The duration of administration of the Brief MTL-BR (11 min) is similar to that of instruments such as the UAS (Thommessen et al., 1999). As such, the Brief MTL-BR can be considered a brief assessment instrument suitable for inpatient screening, like the M1-Alpha (Ortiz, Osborn, & Chiari, 1993). However, this does not mean that the administration in acute aphasia sample will have the same duration. Further studies considering that will be conduct.

Like screening instruments in the English language such as the MAST (Nakase-Thompson et al., 2005), which is internationally recognized as a major screening tool for aphasia (Salter et al., 2006), the Brief MTL-BR includes measures of both receptive and expressive language. However, in addition to evaluating linguistic abilities, the Brief MTL-BR also allows for an assessment of non-verbal praxis, unlike the MAST or other language screening tools.

Conclusion

The present study provided a detailed account of the adaptation of the Brief MTL-BR, which confirmed its content validity and applicability to adult and elderly individuals.
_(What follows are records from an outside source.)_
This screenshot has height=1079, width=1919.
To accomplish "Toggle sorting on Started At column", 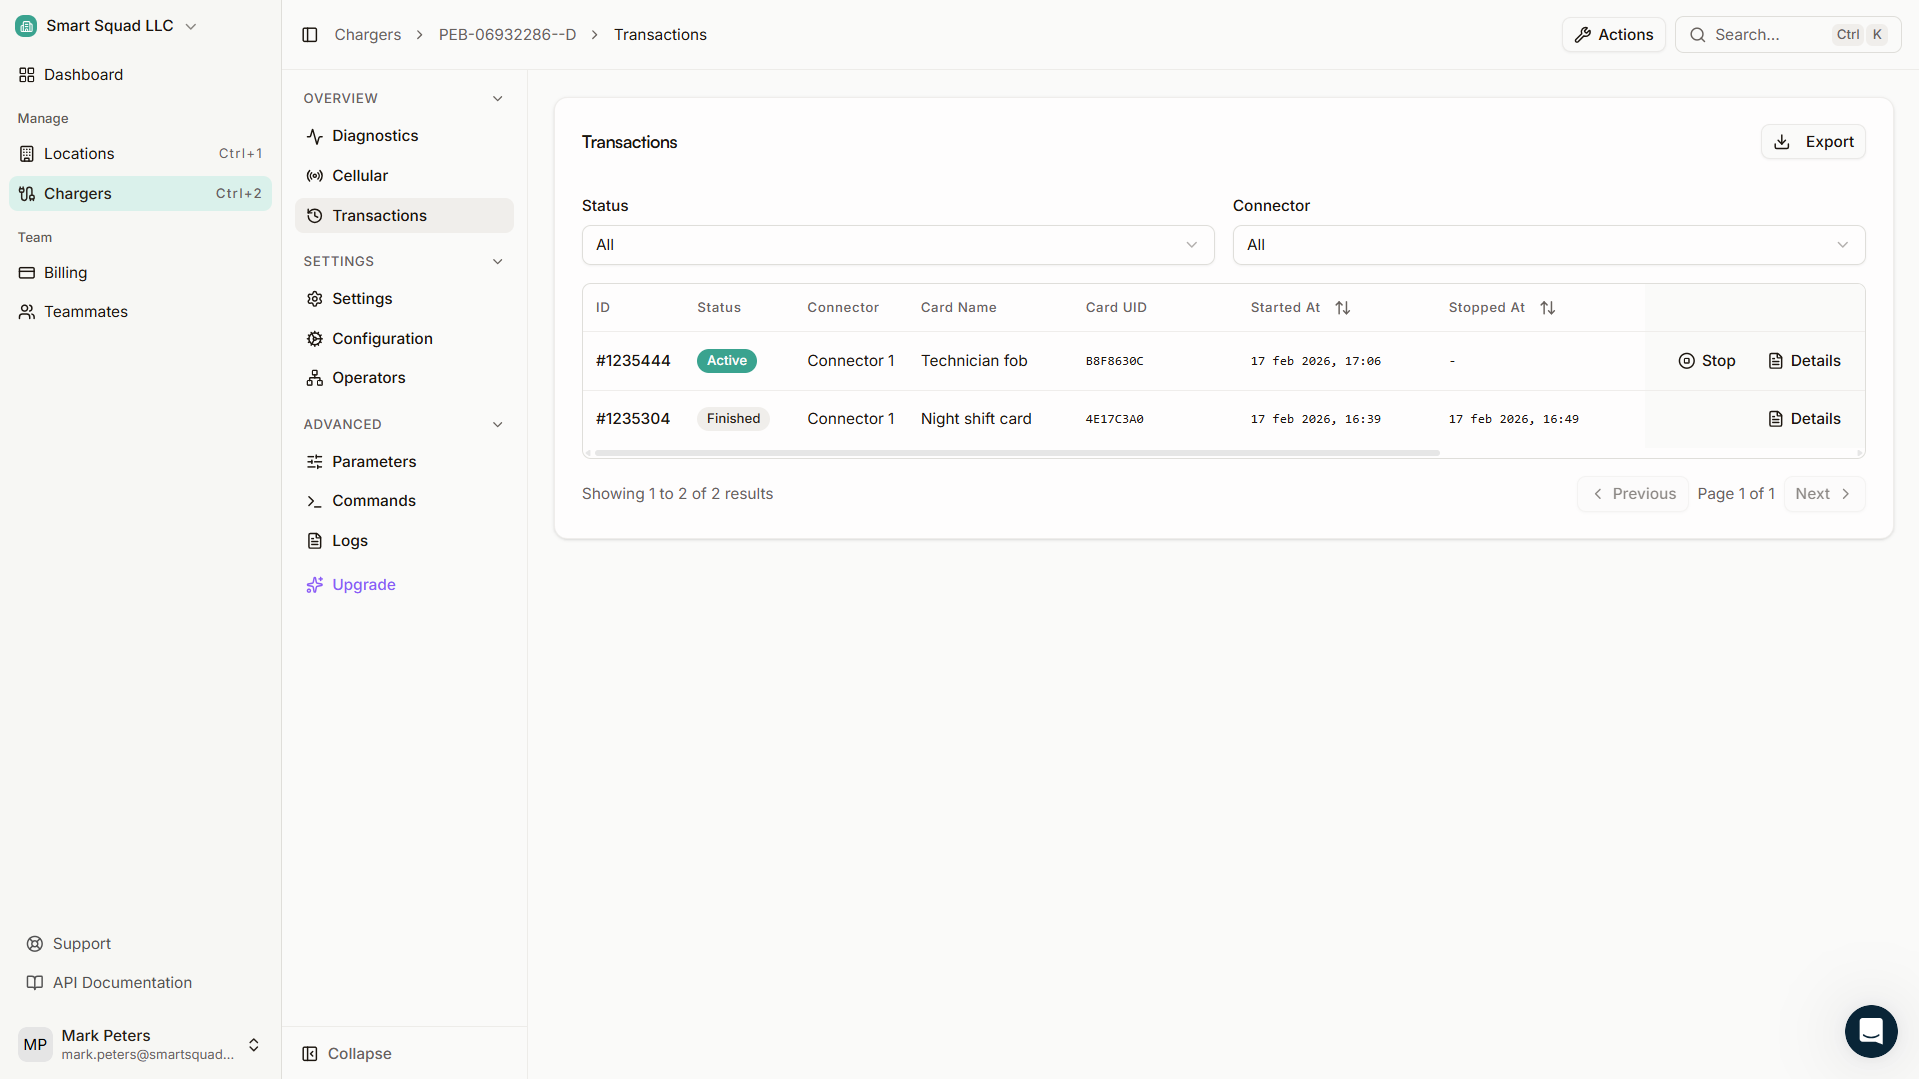I will pos(1342,307).

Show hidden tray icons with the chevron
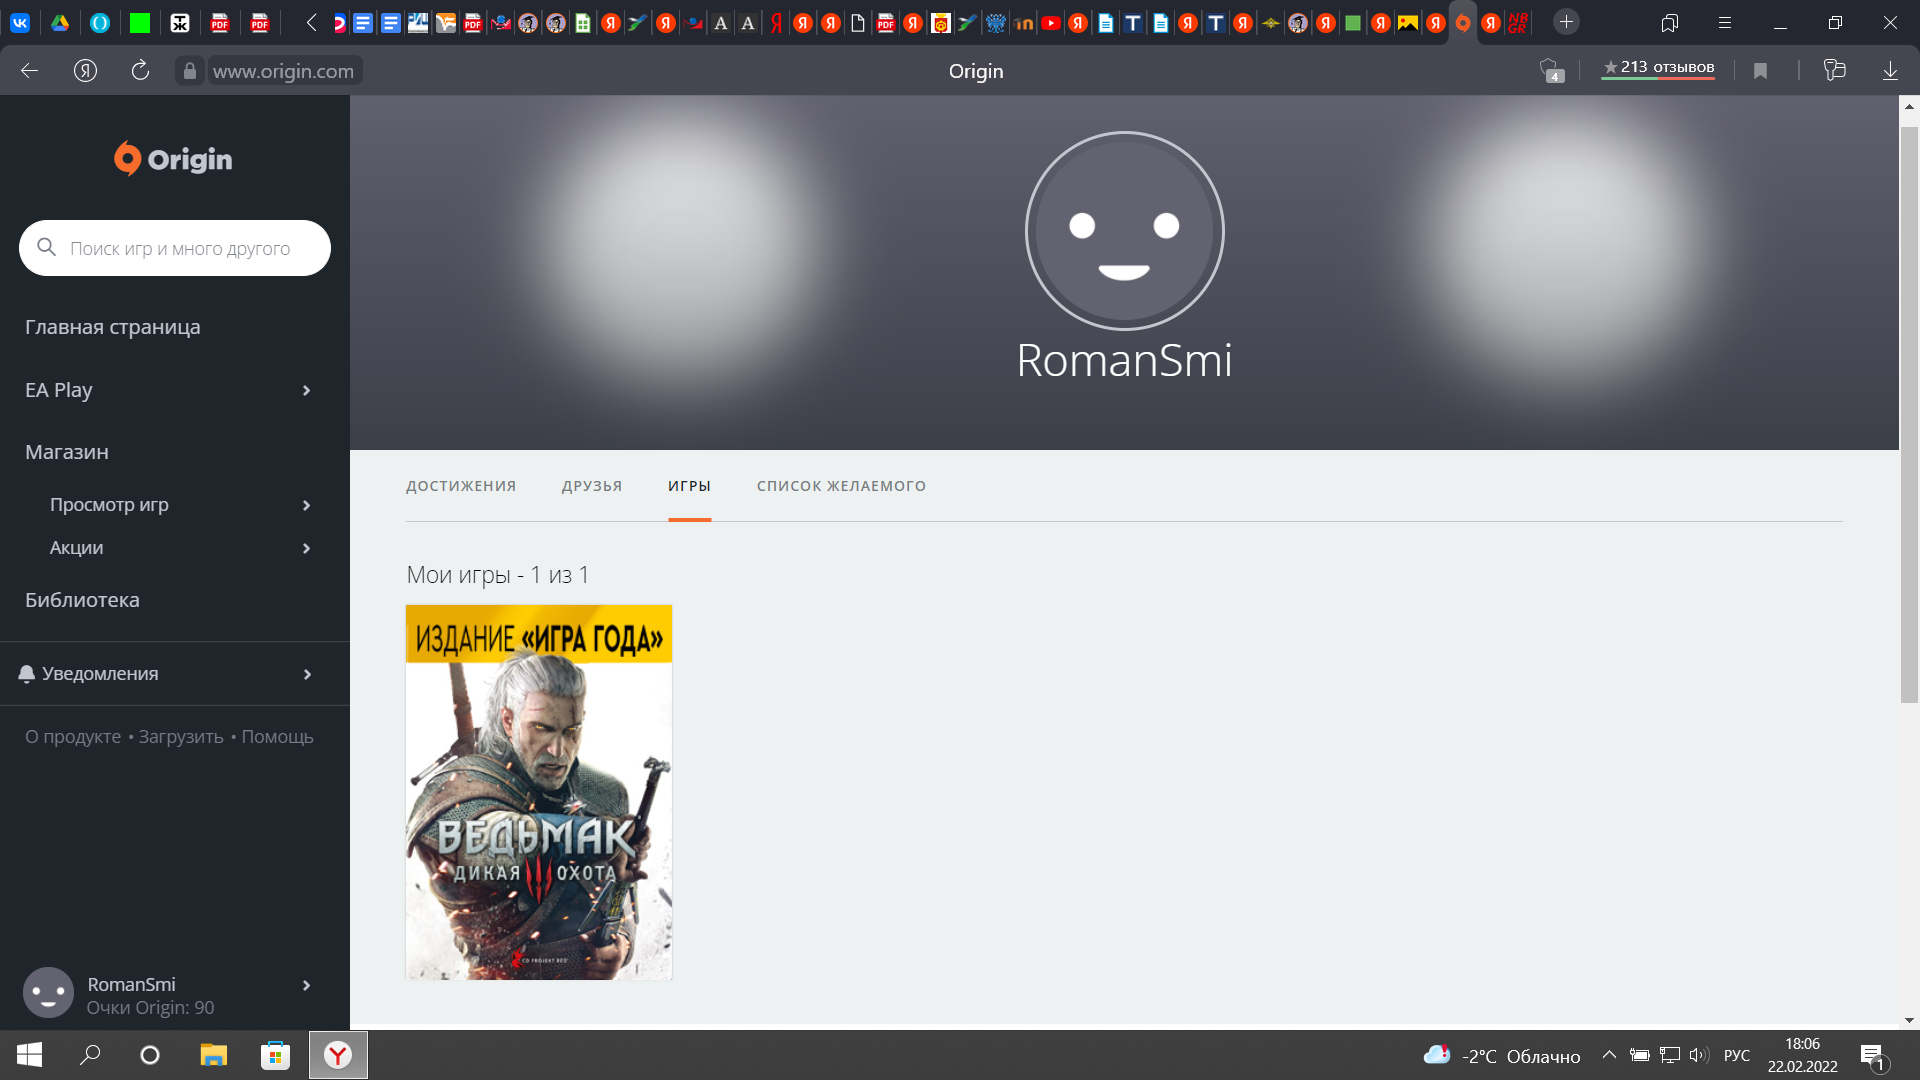point(1610,1055)
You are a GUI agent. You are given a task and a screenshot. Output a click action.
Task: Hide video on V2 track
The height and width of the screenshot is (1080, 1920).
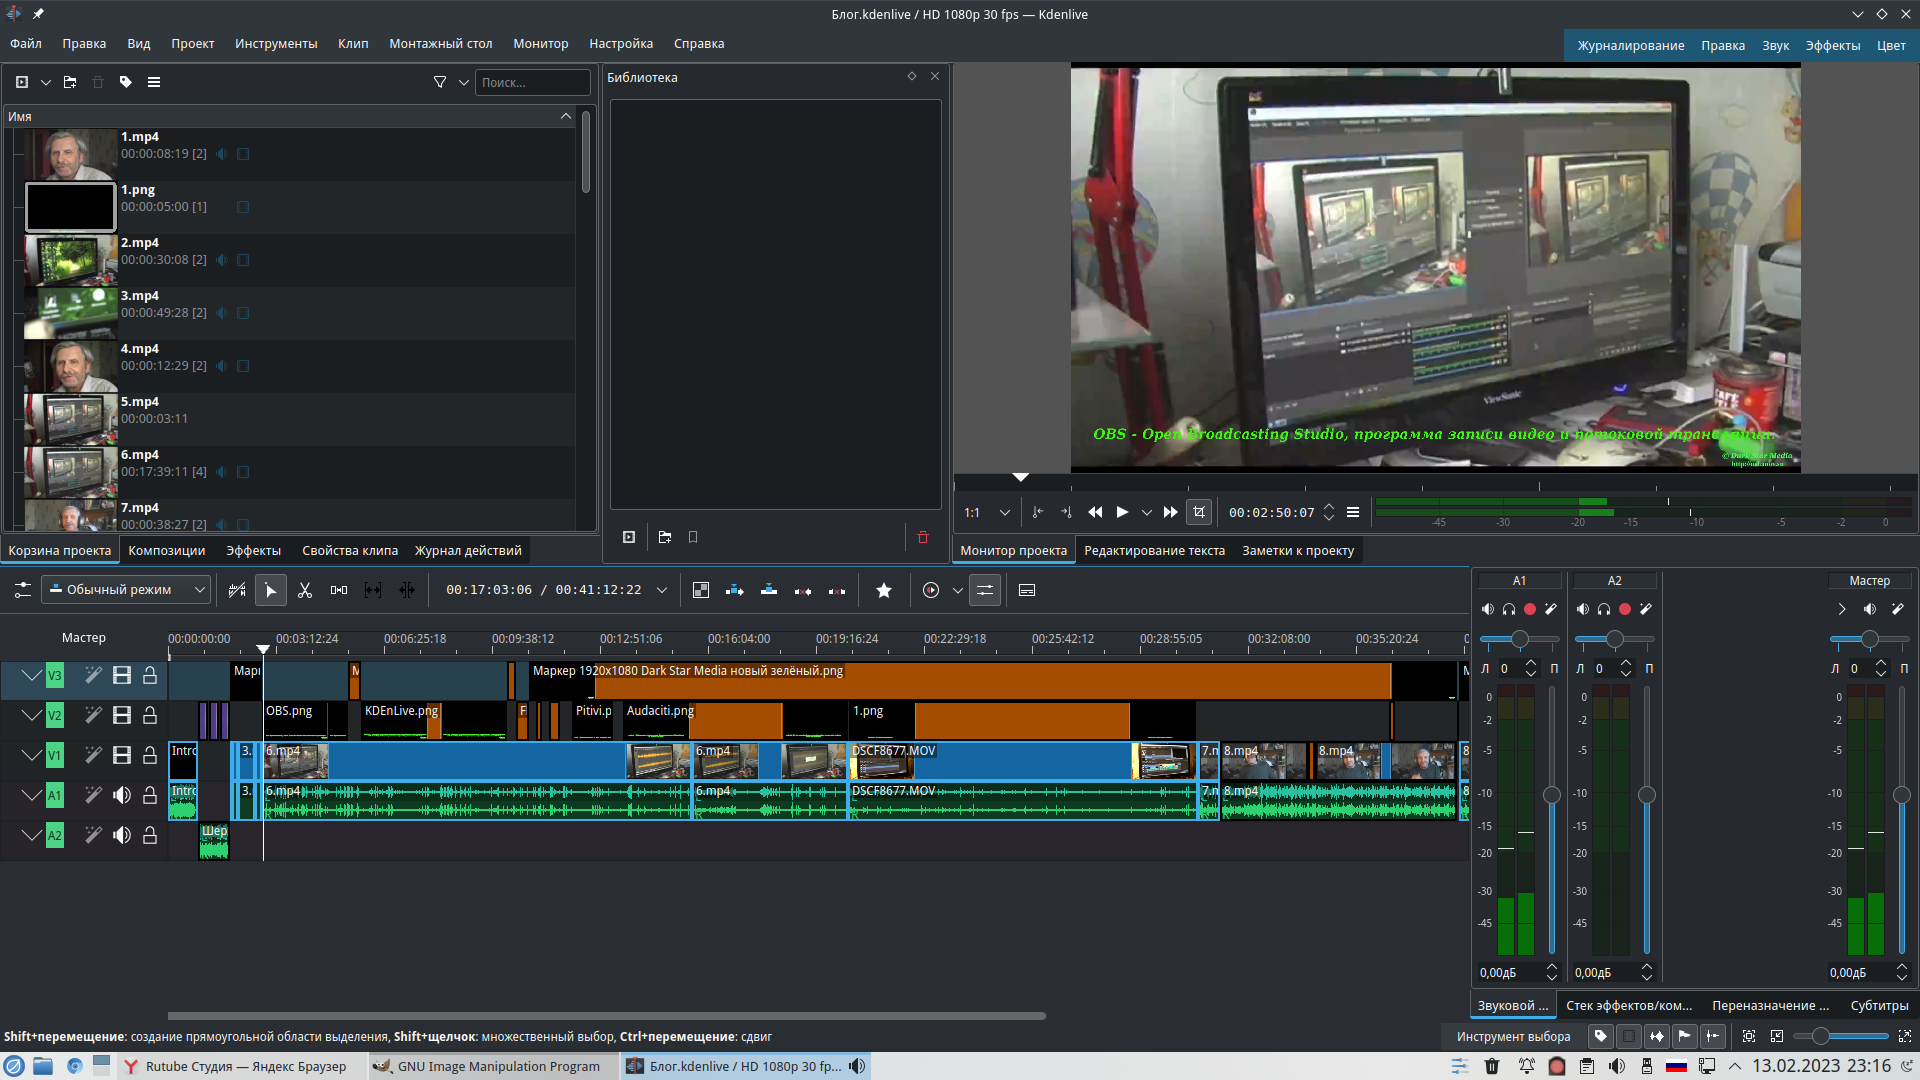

The tasks selected for this instrument from the M1-Alpha and MTL-BR (Parente et al., 2016) capture the most significant language impairments in patients with left hemisphere damage. However, there is still a need for further studies involving the clinical population which is the target of this assessment battery. Therefore, other psychometric sources should also be researched such as test-criterion, convergent validity, factor analysis, and consequences of testing.

Given the scarcity of language screening instruments for patients with left hemisphere damage in Brazilian Portuguese, the Brief MTL-BR constitutes an important contribution to the current literature. The present findings provided strong evidence of the content validity of the MTL-BR Brief. Further studies are required to investigate its reliability, as well as its construct and criterion validity.